PROVIDED PASSAGE Start Marker

Iran will likely head to the June 18-19 talks in Moscow with the same general demands that fell flat last month in Baghdad, the first main negotiating session since the effort was revived in April.

At the top of Iran’s list is having the U.S. and Europe roll back on toughened sanctions targeting Iran’s critical oil exports and blackballing the country from international banking networks. The 27-nation European Union, which recently accounted for 18 percent of Iran’s oil shipments, plans to begin a boycott July 1.

The six-nation bloc on the other side — the five permanent U.N. Security Council members plus Germany — also seems to be holding fast to its position. The focus is getting Iran to shut down its highest-level uranium enrichment.

The West and others say the 20 percent enriched uranium used in Iran’s medical research reactor is just steps away from being boosted to weapons-grade material. In return for fewer sanctions, Iran would be allowed to continue — temporarily at least — to make lower-level fuel for its lone power-generating reactor and receive airplane parts and other goods now restricted by sanctions.

Iran insists it has no intention of making nuclear arms and says its reactors are only for energy and medical applications.

Iranian envoys quickly dismissed the world powers’ blueprint as unacceptable. “Diamonds in return for peanuts,” scoffed former Iranian nuclear negotiator Hossein Mousavian, who is now a research scholar at Princeton University.

PROVIDED PASSAGE End Marker
SUPPLIED MATERIAL Start Marker

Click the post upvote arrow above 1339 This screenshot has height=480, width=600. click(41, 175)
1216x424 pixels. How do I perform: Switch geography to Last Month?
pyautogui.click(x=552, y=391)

SUPPLIED MATERIAL End Marker

TASKS:
(A) According to the passage on the Iran nuclear talks, when does the European Union plan to begin its boycott of Iranian oil?
(B) Continue the passage on the Iran nuclear talks, picking up after its final sentence.
The listing comes from a separate source and is unrelated to the passage about the Iran nuclear talks.

ANSWER LIST:
(A) July 1.

(B)
Iranian political commentator Morad Enadi, who is close to the ruling system, predicted there is a risk of “attrition” taking root at the Moscow talks without greater flexibility on all sides.

In a glimpse into Iran’s high-level perceptions of the showdown, Supreme Leader Ayatollah Ali Khamenei on Sunday described the sanctions as the West’s attempt to “topple the Islamic system” and not just to rein in Tehran’s nuclear advancements. Other Iranian officials have increased their calls for Western acknowledgment that Iran has the “right” to enrich uranium as a signatory of the U.N. treaty overseeing the spread of nuclear technology.

The message is that Iran is seeking a clear roadmap from the West on what it expects of Iran and what it will get in return.

“Success of talks in Moscow depends on drawing up a comprehensive agenda,” Iran’s No. 2 nuclear negotiator, Ali Bagheri, was quoted Wednesday as saying by Iranian media.

Also Wednesday, Iranian President Mahmoud Ahmadinejad was in Beijing for a regional security conference that included allies China and Russia, both part of the nuclear talks.

But a priority item from the Western side — inspection access to an Iranian military base — is already a major complication.

On Tuesday, the chief U.S. envoy to the U.N. nuclear agency challenged Iran to ease suspicions it had conducted nuclear weapons-related tests at the Parchin base southeast of Tehran. Iran last month reached a tentative accord to allow teams from the International Atomic Energy Agency into the site, but no timetable has been set.

The agency also has noted satellite photos that suggest extensive earth-moving and cleaning work at Parchin that strengthened fears Iran was trying to cover up evidence of secret work on high explosives used to set off a nuclear charge. Iran has denied it carried out such tests, and said no cleaning operation can remove radioactive residue.

“If Iran has nothing to hide, why deny the agency access and carry out these apparent cleanup efforts?” asked Robert Wood at the IAEA headquarters in Vienna. Iran says it is willing to allow IAEA to visit Parchin as a confidence-building measure, but first wants to set specific guidelines for an inspection.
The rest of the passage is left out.